- **What you will do**:
Please read the records below and return each line holding the string "tweet".

+++ Supplied data

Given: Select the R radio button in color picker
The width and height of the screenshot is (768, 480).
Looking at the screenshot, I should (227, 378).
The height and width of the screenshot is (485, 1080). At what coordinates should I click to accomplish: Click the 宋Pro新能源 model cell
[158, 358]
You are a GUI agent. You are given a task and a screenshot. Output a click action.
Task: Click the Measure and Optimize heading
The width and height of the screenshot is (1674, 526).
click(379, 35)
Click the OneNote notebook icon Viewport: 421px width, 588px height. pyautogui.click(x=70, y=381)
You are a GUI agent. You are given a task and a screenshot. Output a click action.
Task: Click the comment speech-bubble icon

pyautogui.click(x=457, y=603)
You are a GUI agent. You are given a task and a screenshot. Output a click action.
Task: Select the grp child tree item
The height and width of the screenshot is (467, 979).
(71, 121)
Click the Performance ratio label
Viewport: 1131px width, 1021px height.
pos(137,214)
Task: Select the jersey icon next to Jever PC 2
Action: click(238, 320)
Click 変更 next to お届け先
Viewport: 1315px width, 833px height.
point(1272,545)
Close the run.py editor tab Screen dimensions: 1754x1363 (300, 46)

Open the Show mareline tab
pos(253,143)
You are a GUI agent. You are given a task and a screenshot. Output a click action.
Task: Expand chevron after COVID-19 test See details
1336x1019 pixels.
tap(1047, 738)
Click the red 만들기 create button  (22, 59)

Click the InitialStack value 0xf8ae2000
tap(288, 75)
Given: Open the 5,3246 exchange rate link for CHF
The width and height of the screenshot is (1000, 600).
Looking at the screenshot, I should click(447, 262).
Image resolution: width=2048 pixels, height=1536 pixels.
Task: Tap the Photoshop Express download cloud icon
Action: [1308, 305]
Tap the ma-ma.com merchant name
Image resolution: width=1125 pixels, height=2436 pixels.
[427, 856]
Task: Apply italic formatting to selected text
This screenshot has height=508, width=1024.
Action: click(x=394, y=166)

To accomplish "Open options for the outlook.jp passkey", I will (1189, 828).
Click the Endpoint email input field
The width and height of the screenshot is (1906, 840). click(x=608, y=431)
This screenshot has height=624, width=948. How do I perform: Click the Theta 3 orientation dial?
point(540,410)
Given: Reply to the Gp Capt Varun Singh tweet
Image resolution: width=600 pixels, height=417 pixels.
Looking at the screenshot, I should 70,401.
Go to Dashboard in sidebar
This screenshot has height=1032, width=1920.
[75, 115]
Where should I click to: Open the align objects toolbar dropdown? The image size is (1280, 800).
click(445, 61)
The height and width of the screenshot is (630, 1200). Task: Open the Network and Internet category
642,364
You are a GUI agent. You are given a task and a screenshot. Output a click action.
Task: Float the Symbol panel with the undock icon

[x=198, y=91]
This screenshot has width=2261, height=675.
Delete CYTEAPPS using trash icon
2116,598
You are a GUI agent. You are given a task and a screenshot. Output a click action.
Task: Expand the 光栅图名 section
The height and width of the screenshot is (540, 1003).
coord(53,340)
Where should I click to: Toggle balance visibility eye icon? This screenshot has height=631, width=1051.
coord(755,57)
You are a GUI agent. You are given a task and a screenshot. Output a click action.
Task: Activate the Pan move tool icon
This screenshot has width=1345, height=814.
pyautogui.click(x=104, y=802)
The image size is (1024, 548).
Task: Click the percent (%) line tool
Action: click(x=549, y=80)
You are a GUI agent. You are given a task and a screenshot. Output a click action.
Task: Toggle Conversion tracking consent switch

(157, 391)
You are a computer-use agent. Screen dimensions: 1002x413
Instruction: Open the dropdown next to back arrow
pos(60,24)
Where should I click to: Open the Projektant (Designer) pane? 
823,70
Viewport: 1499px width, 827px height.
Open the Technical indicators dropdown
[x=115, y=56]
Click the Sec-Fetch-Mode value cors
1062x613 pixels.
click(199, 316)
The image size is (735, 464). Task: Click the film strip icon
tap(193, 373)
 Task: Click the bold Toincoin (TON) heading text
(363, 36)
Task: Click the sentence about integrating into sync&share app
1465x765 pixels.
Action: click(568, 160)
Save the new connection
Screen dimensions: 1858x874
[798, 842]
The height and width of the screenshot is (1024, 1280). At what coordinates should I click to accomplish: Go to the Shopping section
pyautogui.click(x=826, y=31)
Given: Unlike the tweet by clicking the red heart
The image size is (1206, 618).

++++++

- **Task result**:
Given: Reply to the Gp Capt Varun Singh tweet
Given: Unlike the tweet by clicking the red heart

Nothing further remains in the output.